§ **Records shown**

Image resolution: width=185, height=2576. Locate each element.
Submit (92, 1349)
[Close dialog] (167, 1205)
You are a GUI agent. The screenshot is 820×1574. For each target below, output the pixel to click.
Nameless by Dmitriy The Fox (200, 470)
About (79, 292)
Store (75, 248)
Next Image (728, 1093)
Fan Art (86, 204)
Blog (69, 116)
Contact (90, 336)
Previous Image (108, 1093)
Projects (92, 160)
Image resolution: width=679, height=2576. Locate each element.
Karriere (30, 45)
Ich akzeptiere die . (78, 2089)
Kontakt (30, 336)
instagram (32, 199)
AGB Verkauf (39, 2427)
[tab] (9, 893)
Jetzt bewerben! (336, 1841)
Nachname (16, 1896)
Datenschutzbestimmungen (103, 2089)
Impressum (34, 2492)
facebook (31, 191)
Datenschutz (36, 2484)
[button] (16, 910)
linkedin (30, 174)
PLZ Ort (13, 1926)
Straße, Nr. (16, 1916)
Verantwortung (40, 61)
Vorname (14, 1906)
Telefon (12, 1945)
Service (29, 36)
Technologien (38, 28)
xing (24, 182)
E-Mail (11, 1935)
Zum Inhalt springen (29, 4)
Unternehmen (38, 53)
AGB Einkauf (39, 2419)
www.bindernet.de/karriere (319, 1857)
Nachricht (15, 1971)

§ **What is needed**
Output only the lines that run from the one containing "Service (29, 36)" through the last line of the material above, both included.

§ **Answer to the exercise**
Service (29, 36)
Technologien (38, 28)
xing (24, 182)
E-Mail (11, 1935)
Zum Inhalt springen (29, 4)
Unternehmen (38, 53)
AGB Einkauf (39, 2419)
www.bindernet.de/karriere (319, 1857)
Nachricht (15, 1971)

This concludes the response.